4. In an interview, E1 acknowledged the services provided to R1 had not been documented in R1's medical record.

Deficiency #7

Rule/Regulation Violated:
D. When a resident has an accident, emergency, or injury that results in the resident needing medical services, a manager shall ensure that a caregiver or an assistant caregiver:
1. Immediately notifies the resident's emergency contact and primary care provider; and
Evidence/Findings:
Based on record review, interview, and documentation review, the manager failed to ensure a caregiver or an assistant caregiver immediately notified the resident's emergency contact and primary care provider when a resident had an accident, emergency, or injury that resulted in the resident needing medical services.

Findings include:

1. A review of R2's medical record revealed a form titled, "Monthly ADL's," dated April 2023. The form indicated R2 was "Out" between April 14, 2023 and April 30, 2023.

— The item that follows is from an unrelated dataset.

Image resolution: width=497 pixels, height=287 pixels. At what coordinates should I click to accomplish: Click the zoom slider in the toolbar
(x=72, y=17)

2. In an interview, E1 reported R2 had been sent to the hospital on April 14, 2023 and did not return to the facility.

3. A review of facility documentation revealed an incident report for R2, dated April 14, 2023, was not available for review..

4. In an interview, E1 acknowledged an incident report for R2's hospitalization on April 14, 2023 had not been provided for review during the on-site inspection.